# GEGEVEN TEKST:
+ + + + +

De rechtbank heeft de feiten en omstandigheden van de zaak zorgvuldig gewogen. Het is vastgesteld dat erflater is overleden met achterlating van negen kinderen en dat de nalatenschap beneficiair is aanvaard door de verweerders. De rechtbank heeft overwogen dat verzoeker niet aannemelijk heeft gemaakt dat de verweerders tekortschieten in hun verplichtingen. De rechtbank heeft ook geoordeeld dat de benoeming van een vereffenaar niet de aangewezen weg is om informatie over de nalatenschap te verkrijgen. Bovendien is het tekort van € 1,- dat verzoeker heeft aangevoerd niet voldoende om de benoeming van een vereffenaar te rechtvaardigen, vooral gezien de extra kosten die dit met zich mee zou brengen.

Uiteindelijk heeft de rechtbank het verzoek tot benoeming van een vereffenaar afgewezen en de proceskosten gecompenseerd, zodat iedere partij zijn eigen kosten draagt. Deze beschikking is openbaar uitgesproken in aanwezigheid van de griffier.

Uitspraak

beschikking

RECHTBANK MIDDEN-NEDERLAND

locatie Utrecht
zaaknummer / rekestnummer: C/16/385536 / HA RK 15-19
Beschikking van 2 april 2015
in de zaak van
[verzoeker] ,
wonende te [woonplaats] ,
advocaat mr. S.H. van Os,
verder te noemen verzoeker,
tegen
[verweerster sub 1],
wonende te [woonplaats] ,
en
[verweerder sub 2] ,
wonende te [woonplaats] ,
advocaat mr. S.H. Oosterhuis-Broers,
verder te noemen verweerders.
Verzoeker en verweerders zijn kinderen van:
[A], geboren te [geboorteplaats] op [1930] , overleden te [woonplaats] op [2014] , laatst gewoond hebben de [woonplaats] , verder te noemen erflater.

1.De procedure

Het verloop van de procedure blijkt uit:
  • het verzoekschrift, ter griffie ingekomen op 28 januari 2015;
  • het verweerschrift, ter griffie ingekomen op 3 maart 2015.
De zaak is behandeld ter zitting van 12 maart 2015. Hierbij zijn verzoeker met zijn advocaat en verweerders met hun advocaat verschenen, alsmede [B] (zoon van erflater) en de echtgenotes van [verzoeker] en [verweerder sub 2] . Van het verhandelde ter zitting is aantekening gehouden.

2.Vaststaande feiten

Erflater is overleden met achterlating van 9 kinderen. Haar echtgenoot, [C] , is voor erflater overleden, te weten op [2006] .

+ + + + +

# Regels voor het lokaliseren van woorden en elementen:
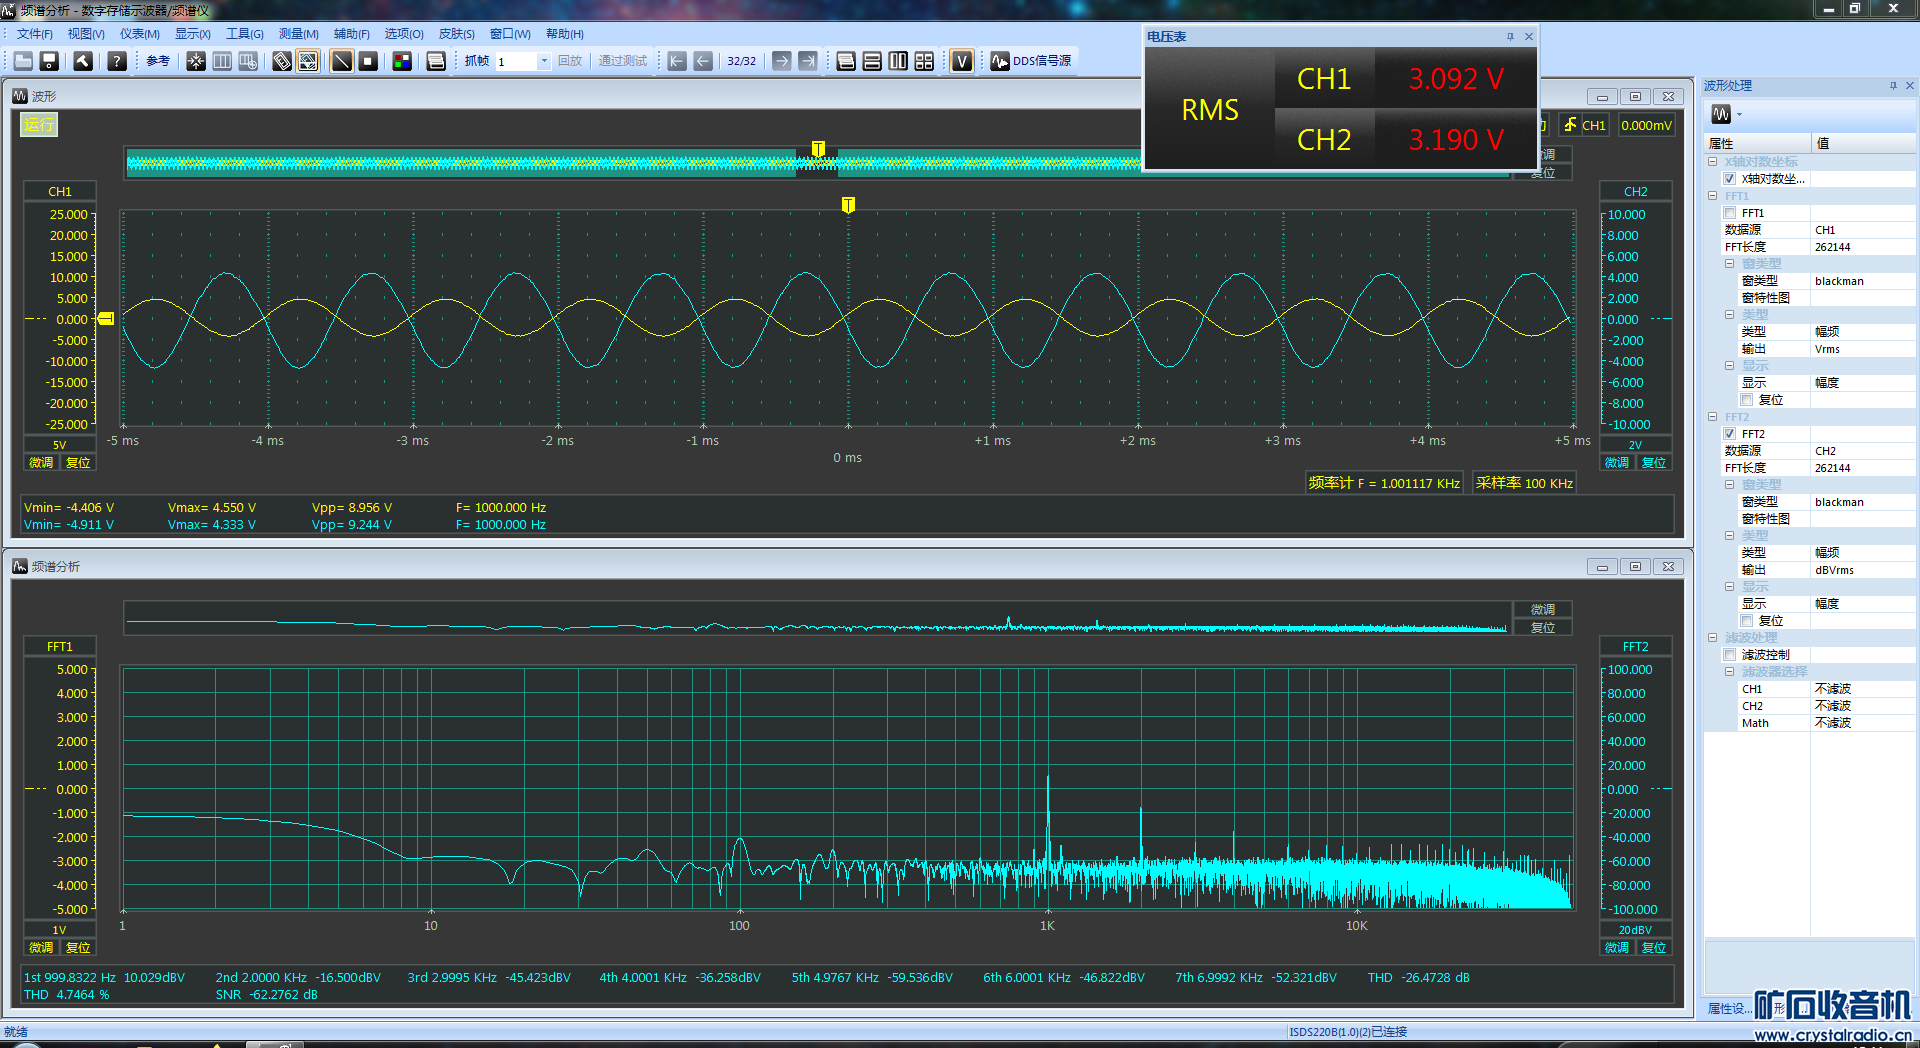Enable the FFT1 checkbox
Viewport: 1920px width, 1048px height.
pyautogui.click(x=1730, y=213)
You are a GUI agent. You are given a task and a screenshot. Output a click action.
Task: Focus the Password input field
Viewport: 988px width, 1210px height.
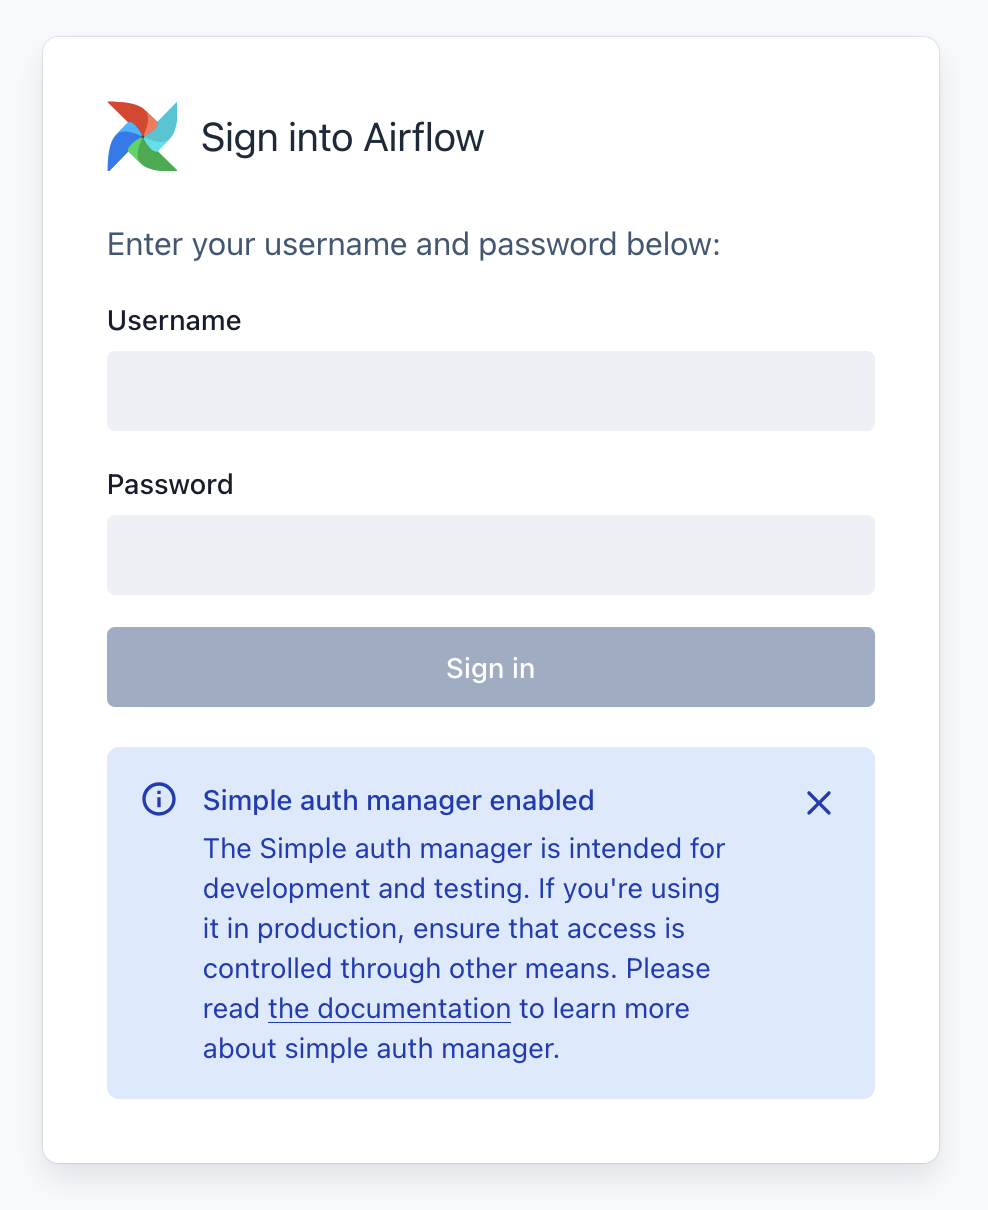click(x=490, y=554)
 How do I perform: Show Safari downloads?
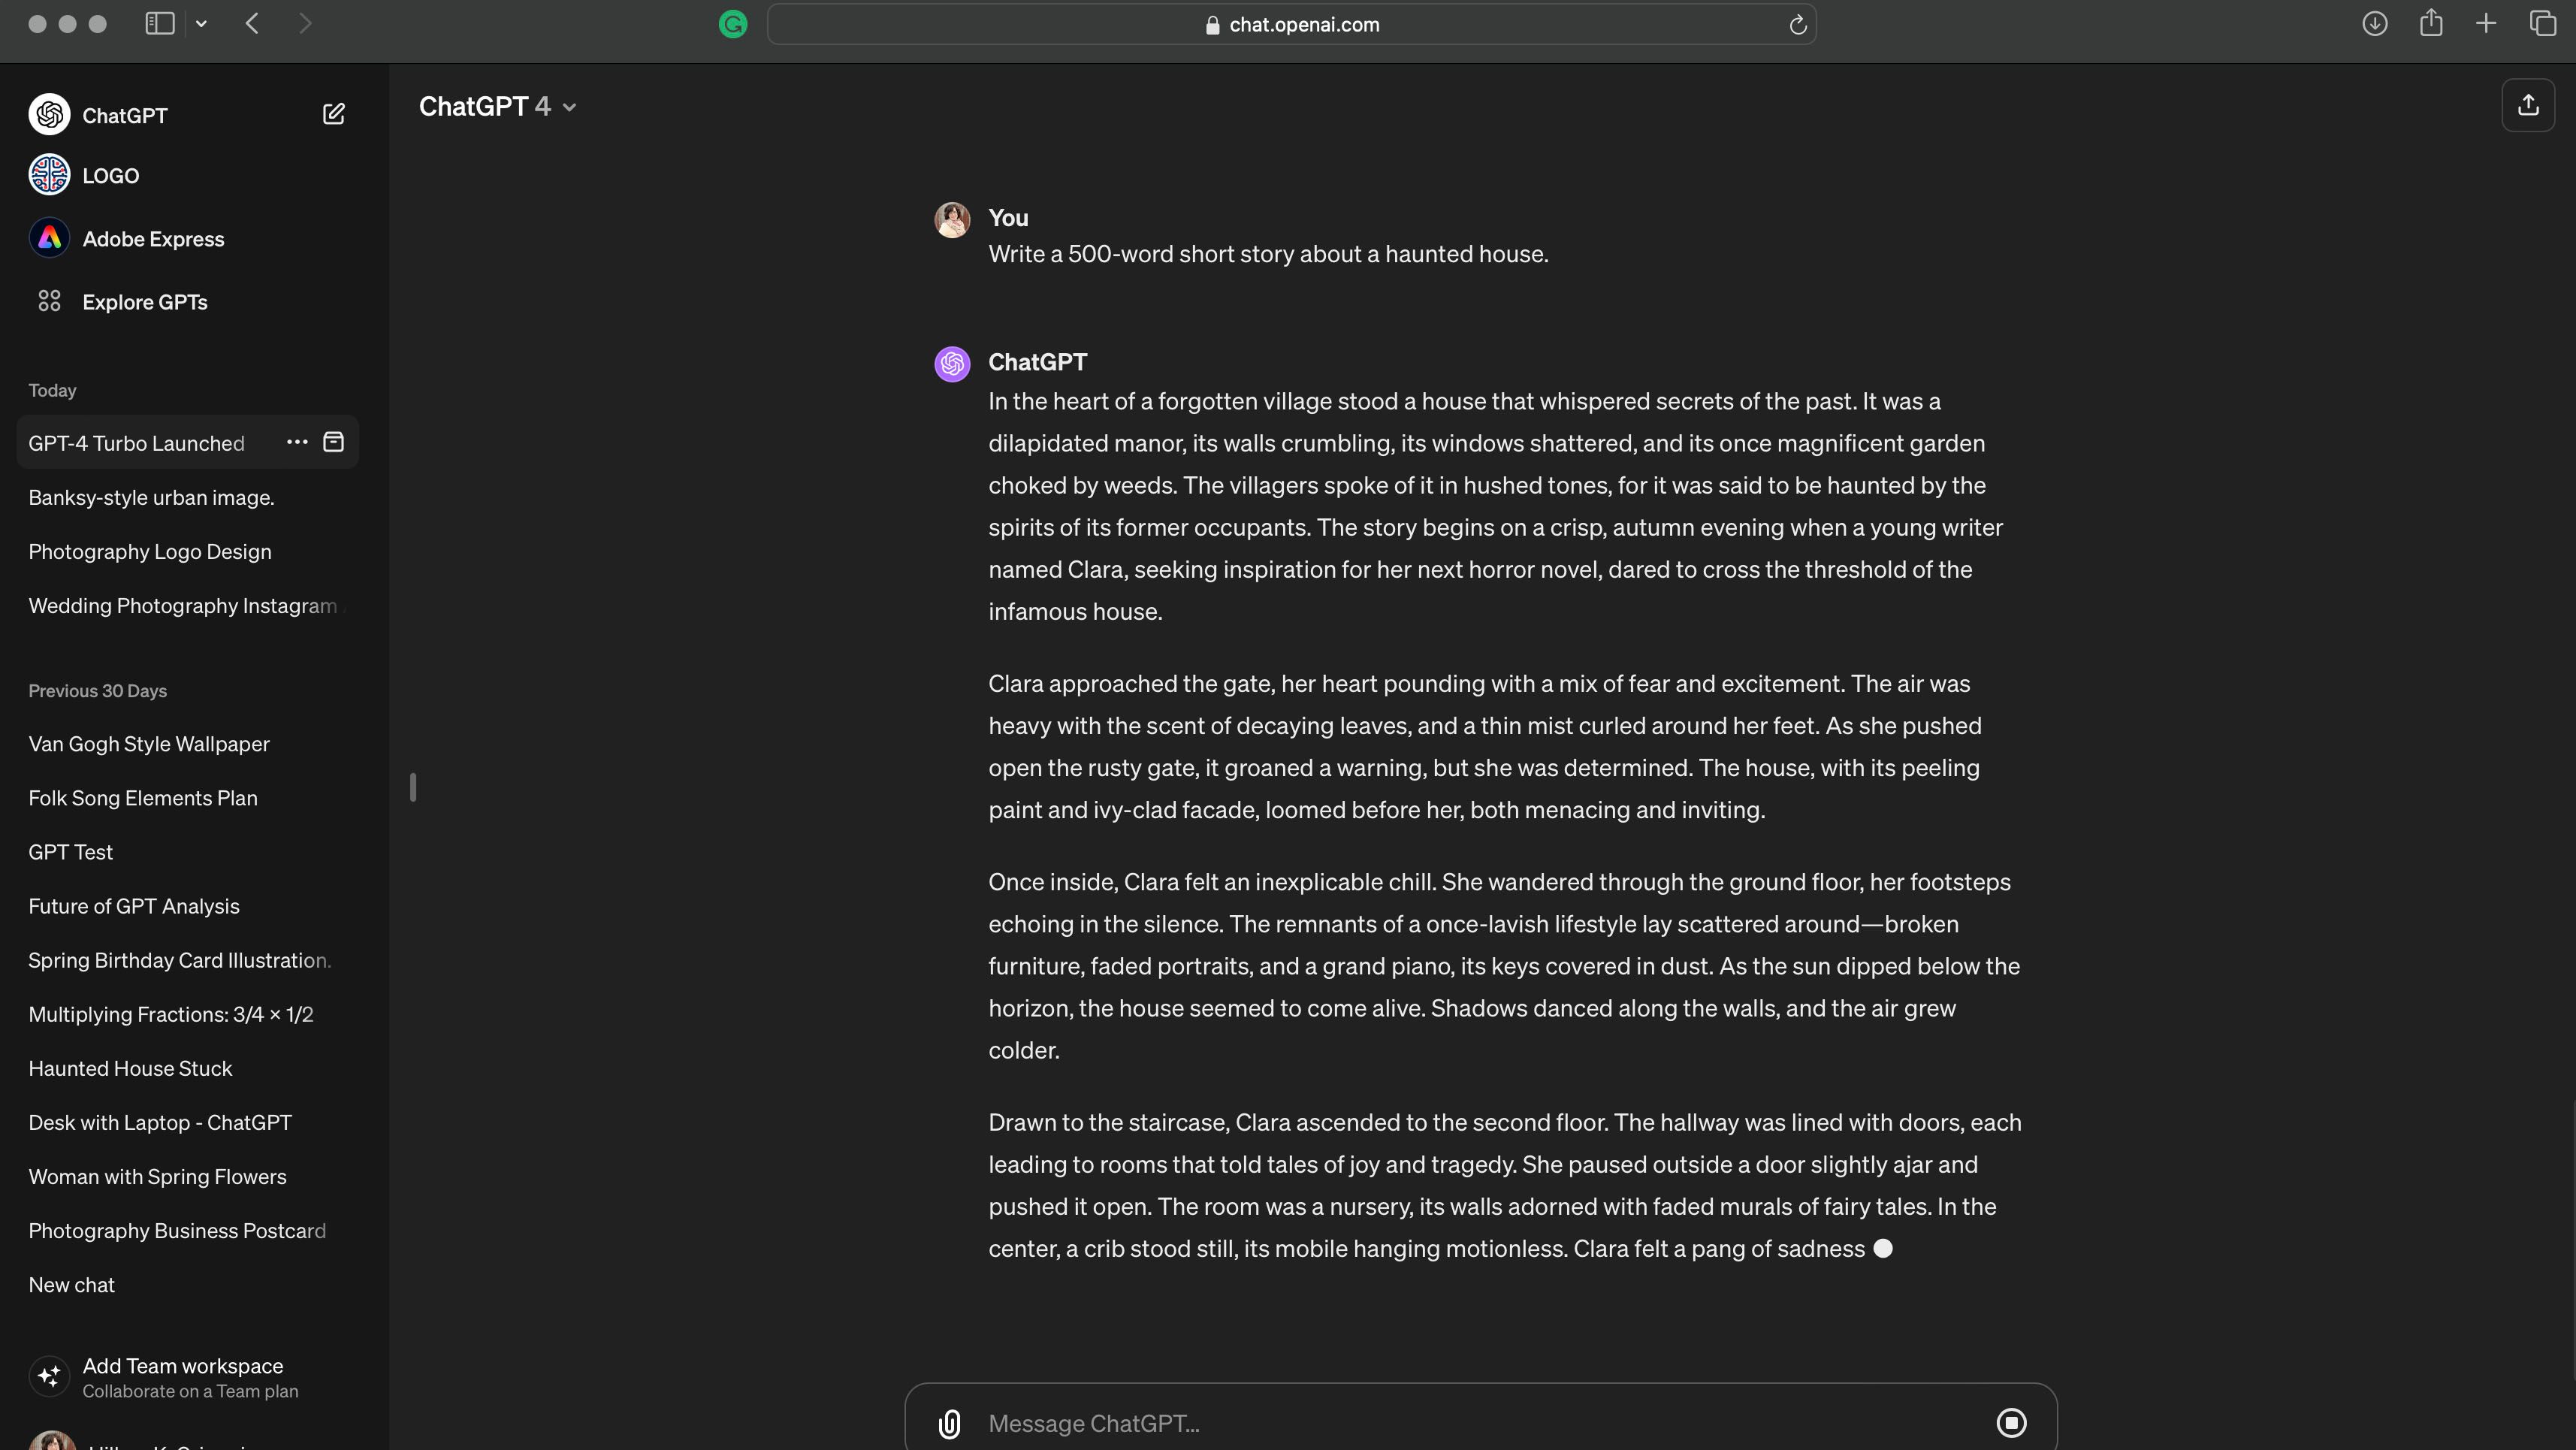(x=2375, y=24)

+ + + + +

# GEVRAAGDE TAAK:
Op welke datum is het verzoekschrift volgens de beschikking ter griffie ingekomen?

# ALS ANTWOORD:
Op 28 januari 2015.